*** Opening of Materials provided ***

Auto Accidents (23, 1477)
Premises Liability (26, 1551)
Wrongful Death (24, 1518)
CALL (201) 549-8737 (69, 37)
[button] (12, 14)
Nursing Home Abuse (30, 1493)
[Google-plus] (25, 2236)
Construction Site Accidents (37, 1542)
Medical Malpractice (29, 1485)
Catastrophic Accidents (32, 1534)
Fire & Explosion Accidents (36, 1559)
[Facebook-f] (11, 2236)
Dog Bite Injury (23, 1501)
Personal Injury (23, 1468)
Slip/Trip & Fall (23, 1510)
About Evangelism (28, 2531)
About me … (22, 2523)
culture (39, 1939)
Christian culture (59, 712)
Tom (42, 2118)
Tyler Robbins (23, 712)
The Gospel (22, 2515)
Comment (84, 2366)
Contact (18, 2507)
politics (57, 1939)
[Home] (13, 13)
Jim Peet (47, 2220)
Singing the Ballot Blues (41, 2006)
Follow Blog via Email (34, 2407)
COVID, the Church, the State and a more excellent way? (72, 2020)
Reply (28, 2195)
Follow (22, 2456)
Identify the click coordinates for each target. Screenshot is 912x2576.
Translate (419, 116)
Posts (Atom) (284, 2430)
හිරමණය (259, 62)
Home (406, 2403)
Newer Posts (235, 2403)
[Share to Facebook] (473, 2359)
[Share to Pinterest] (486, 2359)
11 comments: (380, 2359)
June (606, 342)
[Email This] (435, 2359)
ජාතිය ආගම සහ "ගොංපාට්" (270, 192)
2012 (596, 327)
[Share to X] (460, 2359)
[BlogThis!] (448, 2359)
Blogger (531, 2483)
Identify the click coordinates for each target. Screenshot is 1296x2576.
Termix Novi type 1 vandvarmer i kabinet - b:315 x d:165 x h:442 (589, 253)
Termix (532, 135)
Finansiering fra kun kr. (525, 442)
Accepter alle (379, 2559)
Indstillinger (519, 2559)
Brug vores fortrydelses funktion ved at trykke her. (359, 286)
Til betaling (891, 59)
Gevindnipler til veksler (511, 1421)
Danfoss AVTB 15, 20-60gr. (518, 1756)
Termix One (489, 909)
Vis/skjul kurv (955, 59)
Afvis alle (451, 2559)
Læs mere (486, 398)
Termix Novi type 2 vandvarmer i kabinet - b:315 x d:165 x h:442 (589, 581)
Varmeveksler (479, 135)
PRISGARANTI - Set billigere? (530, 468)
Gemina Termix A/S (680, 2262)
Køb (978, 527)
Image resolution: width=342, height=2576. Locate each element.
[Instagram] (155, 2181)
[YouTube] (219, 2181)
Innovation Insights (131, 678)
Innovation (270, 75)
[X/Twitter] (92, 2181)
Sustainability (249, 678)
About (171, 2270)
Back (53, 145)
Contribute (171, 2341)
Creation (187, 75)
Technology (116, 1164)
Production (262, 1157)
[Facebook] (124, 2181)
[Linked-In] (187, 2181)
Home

*** Close of Materials provided ***

▶ [Work request]: Scan the material above for the string "Identify" and return the lines that hold it.

▶ [Task solution]:
Identify the click coordinates for each target. Screenshot is 912x2576.
Identify the click coordinates for each target. Screenshot is 1296x2576.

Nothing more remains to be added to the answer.